Billetterie

Créatures : Mot de la metteuse en scène

Dimanche, 23 février 2025
 
Chères spectateur·rices,
 
Je vous écris alors que nous sommes à dix jours de la première. Il est 6 h 27 et je suis levée depuis deux heures déjà. J’ai fait le ménage des notes prises hier en répétition, préparé celles d’aujourd’hui et fait cuire les œufs pour le lunch de la smala. Je suis prête à me rendre au théâtre, mais les autres dorment encore et je vais les laisser tranquilles, encore un peu.
 
C’est le moment du processus où je n’ai aucun recul.
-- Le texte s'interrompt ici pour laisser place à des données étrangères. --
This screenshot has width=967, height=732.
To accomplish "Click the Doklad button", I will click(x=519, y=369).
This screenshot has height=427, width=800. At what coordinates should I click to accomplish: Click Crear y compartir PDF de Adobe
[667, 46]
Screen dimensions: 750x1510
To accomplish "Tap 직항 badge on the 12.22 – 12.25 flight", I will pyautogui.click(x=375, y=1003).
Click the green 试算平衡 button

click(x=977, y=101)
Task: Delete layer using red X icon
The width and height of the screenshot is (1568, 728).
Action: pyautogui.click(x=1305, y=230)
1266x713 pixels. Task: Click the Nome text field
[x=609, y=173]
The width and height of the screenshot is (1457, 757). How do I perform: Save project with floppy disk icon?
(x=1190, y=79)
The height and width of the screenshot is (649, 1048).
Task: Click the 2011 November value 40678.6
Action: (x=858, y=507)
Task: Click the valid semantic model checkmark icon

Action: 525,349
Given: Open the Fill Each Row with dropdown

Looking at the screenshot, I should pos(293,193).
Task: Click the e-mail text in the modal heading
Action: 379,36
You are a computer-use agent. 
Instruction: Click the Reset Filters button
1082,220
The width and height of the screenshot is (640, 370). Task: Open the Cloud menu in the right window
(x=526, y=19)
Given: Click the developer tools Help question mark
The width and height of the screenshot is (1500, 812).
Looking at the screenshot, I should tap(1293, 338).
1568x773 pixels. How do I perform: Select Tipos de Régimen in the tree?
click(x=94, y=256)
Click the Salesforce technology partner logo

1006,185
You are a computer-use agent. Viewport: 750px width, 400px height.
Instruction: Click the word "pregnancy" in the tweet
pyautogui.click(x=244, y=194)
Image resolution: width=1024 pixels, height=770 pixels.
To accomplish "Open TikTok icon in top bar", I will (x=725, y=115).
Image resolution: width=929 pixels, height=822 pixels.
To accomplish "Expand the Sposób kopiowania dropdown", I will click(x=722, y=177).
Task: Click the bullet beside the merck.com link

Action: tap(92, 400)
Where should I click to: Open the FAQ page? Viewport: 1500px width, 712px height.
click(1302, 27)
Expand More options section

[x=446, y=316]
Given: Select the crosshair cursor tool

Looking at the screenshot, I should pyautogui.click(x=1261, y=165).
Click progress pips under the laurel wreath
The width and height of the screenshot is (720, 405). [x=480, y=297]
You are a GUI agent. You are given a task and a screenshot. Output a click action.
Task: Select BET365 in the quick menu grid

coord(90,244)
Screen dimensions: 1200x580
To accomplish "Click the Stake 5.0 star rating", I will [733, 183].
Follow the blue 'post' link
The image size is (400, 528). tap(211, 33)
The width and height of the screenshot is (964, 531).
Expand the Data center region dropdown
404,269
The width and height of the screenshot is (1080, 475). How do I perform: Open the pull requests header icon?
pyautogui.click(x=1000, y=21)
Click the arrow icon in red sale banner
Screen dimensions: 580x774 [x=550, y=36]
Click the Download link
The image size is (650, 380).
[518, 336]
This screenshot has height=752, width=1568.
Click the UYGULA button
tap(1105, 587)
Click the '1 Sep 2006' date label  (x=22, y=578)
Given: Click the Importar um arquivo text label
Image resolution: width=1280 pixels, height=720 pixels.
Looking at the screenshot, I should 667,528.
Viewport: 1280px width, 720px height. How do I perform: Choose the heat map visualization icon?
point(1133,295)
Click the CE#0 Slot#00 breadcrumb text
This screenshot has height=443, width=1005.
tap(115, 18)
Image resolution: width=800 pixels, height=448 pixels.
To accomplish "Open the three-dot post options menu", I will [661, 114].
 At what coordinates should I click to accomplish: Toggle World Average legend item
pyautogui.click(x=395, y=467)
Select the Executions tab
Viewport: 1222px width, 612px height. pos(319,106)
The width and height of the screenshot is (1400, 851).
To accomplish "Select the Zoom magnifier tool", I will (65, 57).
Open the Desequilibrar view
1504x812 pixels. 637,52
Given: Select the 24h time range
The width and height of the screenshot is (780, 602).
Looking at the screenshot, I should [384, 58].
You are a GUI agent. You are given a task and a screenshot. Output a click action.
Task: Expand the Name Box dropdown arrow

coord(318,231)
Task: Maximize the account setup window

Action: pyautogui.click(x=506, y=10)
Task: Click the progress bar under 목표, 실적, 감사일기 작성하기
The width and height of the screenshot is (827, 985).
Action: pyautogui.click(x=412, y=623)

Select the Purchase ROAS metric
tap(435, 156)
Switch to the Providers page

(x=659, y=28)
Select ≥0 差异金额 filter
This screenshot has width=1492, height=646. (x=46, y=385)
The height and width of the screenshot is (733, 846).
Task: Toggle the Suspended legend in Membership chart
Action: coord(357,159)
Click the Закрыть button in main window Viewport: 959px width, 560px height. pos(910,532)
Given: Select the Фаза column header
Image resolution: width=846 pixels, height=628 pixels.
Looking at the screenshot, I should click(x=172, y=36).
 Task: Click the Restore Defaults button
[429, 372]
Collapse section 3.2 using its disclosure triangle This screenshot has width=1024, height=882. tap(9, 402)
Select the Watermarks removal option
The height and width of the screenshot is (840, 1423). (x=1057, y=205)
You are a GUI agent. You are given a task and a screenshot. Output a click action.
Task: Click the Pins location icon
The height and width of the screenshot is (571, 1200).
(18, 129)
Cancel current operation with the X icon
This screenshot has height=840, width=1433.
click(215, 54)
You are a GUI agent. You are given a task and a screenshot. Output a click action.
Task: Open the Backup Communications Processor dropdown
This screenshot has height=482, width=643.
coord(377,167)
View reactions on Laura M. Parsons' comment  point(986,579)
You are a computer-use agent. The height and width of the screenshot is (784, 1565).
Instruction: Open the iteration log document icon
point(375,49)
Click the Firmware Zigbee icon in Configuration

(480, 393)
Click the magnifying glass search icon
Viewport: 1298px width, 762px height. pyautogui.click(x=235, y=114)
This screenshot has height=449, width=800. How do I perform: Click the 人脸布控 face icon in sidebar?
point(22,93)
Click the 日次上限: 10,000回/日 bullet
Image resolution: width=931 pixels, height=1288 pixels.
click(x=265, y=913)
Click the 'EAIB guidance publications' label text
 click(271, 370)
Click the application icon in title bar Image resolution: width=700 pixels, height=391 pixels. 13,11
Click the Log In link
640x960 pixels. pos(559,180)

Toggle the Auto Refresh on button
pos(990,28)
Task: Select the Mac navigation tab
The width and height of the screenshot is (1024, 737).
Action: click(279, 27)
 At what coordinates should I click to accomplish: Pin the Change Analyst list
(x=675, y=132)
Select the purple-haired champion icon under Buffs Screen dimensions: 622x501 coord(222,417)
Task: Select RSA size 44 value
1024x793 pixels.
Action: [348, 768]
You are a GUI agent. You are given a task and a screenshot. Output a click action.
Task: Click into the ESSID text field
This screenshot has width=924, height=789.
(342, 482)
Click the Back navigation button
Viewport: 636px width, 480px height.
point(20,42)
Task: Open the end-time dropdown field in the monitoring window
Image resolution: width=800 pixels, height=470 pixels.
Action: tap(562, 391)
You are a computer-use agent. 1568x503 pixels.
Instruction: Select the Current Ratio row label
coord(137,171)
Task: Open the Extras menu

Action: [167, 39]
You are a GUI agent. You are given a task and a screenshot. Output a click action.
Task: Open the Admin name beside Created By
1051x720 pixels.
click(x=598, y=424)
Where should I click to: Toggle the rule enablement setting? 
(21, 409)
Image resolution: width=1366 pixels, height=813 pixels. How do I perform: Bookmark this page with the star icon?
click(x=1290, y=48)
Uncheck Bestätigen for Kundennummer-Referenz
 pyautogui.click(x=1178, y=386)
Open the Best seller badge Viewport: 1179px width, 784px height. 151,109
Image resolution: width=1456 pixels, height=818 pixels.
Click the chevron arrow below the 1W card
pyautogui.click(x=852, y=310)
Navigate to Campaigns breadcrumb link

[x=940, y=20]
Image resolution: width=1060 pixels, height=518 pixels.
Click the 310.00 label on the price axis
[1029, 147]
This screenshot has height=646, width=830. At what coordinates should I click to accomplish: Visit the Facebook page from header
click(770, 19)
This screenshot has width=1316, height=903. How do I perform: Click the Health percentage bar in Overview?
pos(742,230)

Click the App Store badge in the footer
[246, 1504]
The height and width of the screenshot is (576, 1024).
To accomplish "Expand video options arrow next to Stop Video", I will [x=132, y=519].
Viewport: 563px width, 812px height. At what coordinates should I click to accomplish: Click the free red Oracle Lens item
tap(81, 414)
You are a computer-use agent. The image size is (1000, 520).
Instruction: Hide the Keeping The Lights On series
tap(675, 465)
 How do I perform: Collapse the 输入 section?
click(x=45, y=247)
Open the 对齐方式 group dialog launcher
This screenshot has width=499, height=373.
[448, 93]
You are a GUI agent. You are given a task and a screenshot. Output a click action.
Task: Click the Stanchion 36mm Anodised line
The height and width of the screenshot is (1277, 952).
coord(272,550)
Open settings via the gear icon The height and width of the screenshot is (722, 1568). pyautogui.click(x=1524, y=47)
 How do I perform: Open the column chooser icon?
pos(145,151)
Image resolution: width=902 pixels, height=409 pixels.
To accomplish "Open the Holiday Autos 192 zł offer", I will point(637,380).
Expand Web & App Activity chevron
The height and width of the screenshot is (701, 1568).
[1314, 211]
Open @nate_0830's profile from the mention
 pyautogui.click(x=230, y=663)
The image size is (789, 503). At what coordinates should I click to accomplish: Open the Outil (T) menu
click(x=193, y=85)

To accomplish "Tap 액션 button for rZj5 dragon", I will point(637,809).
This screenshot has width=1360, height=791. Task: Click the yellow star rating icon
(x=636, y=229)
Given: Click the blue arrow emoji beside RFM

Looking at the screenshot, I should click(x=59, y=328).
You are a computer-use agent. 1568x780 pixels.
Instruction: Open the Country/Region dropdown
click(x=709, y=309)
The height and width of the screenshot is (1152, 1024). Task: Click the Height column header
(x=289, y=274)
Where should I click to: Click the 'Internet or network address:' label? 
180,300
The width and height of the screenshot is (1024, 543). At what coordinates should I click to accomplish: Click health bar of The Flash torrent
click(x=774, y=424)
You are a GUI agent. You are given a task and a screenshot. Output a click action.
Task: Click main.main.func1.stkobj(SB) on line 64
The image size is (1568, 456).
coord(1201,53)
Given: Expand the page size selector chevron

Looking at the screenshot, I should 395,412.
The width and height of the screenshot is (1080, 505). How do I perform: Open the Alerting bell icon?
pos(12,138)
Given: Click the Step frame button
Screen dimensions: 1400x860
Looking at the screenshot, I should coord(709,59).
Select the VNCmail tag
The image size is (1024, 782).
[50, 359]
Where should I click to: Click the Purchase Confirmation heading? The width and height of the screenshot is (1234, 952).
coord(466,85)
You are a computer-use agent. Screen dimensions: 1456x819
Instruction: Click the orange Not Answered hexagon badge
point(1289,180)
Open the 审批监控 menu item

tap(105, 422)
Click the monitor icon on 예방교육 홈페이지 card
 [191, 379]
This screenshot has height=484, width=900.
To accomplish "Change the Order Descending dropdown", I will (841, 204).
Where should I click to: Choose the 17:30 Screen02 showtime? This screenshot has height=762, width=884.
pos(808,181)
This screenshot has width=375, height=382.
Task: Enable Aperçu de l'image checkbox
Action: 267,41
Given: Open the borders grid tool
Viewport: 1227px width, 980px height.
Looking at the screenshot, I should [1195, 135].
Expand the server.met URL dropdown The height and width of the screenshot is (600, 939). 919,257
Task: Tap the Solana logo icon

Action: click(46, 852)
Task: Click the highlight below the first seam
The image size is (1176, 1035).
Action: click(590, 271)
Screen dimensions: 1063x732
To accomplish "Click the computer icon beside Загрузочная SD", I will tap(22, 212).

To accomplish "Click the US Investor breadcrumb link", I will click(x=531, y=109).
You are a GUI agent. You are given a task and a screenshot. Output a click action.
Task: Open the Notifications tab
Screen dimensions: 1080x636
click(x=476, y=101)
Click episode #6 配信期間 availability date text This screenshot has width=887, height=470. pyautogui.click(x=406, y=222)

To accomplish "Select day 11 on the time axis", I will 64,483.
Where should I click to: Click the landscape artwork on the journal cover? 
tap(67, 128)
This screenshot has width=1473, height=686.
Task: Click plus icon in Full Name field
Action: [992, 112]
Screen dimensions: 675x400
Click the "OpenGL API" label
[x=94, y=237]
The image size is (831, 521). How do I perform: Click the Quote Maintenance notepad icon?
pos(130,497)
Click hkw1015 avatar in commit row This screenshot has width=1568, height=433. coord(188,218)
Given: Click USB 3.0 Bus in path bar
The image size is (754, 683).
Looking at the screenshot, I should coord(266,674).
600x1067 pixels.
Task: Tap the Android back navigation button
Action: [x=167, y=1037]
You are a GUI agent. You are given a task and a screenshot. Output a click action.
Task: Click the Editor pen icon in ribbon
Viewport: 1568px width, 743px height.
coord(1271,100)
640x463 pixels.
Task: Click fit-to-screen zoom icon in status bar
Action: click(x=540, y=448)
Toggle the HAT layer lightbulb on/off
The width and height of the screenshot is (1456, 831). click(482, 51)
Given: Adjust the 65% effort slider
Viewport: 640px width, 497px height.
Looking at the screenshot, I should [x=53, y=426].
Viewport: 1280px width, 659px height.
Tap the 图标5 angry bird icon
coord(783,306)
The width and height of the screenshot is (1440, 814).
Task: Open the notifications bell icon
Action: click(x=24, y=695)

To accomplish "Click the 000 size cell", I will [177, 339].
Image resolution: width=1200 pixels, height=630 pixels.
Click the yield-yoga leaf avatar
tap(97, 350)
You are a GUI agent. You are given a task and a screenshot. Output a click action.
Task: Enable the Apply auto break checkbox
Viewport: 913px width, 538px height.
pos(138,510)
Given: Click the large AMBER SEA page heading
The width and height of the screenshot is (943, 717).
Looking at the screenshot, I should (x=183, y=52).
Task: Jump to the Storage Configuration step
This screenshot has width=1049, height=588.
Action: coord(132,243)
Le nez dans le guidon, la broue dans le toupet. Et cette phrase tourne en boucle dans ma tête : « Je ne comprends plus rien. » Je pense au spectacle. Je ne comprends plus rien. Je lis le journal. Je ne comprends plus rien. Je me promène dans la ville qui se fragilise à vitesse grand V. Je ne comprends plus rien.
 
Je ne comprends plus rien, mais j’avance. NOUS avançons, toutes, ensemble. En se tirant parfois par la main, par le bras, ou en se bottant les fesses, les unes les autres. Nous sommes 21, les pieds dans l’eau trouble et les manches retroussées.
 
Et, puisque, celles et ceux qui comprennent, qui savent dire le « gros bon sens » nous font peur, apprivoiser la déraison est peut-être notre voie de sortie. S’enfoncer plus profondément dans le non-savoir et l’amour de la l’étrangeté pour voir ce qui y pousse encore.
 
Attraper l’imaginaire, comme une bouée.
 
Sur deux ans, nous avons voulu expérimenter la puissance de la sororité, sa complexité aussi. L’artiste et autrice Tove Jansson nous a guidé·es, sourire en coin, avec sa lampe-tempête vers l’envers de l’évidence. Dans La fille du sculpteur elle écrit : « Elles savaient le danger qui rôdait partout, mais rien ne pouvait les sauver tant qu’elles n’avaient pas été sculptées dans le marbre et placées dans un musée. Là, on est en sécurité. Dans un musée, dans les bras ou dans un arbre. »
 
Quand vous lirez ces mots, nous serons prêtes à ouvrir les portes de la maison précaire que nous avons construite. J’ai le souhait que vous vous y sentiez à la fois perdu·es et chaleureusement accueilli·es.
 
 
Anne-Marie Ouellet
(traversée par Émilie, Nancy, Thomas, Camille, Charlie Loup, Claire, Rasili, Jane, Nadia, Marie-Ève, Mégane, Lauriane, LiCan, Charlotte, Jeanne, Sophie, Karine, Jasmine, Marie-Audrey et Inès)
 
P.S. J’ai privilégié le genre féminin en parlant de l’équipe, car nous sommes 19 à nous identifier à ce genre, alors qu’ils sont deux à porter le pronom « il ». Leur présence à ces deux-là est néanmoins cruciale et tout aussi tendre.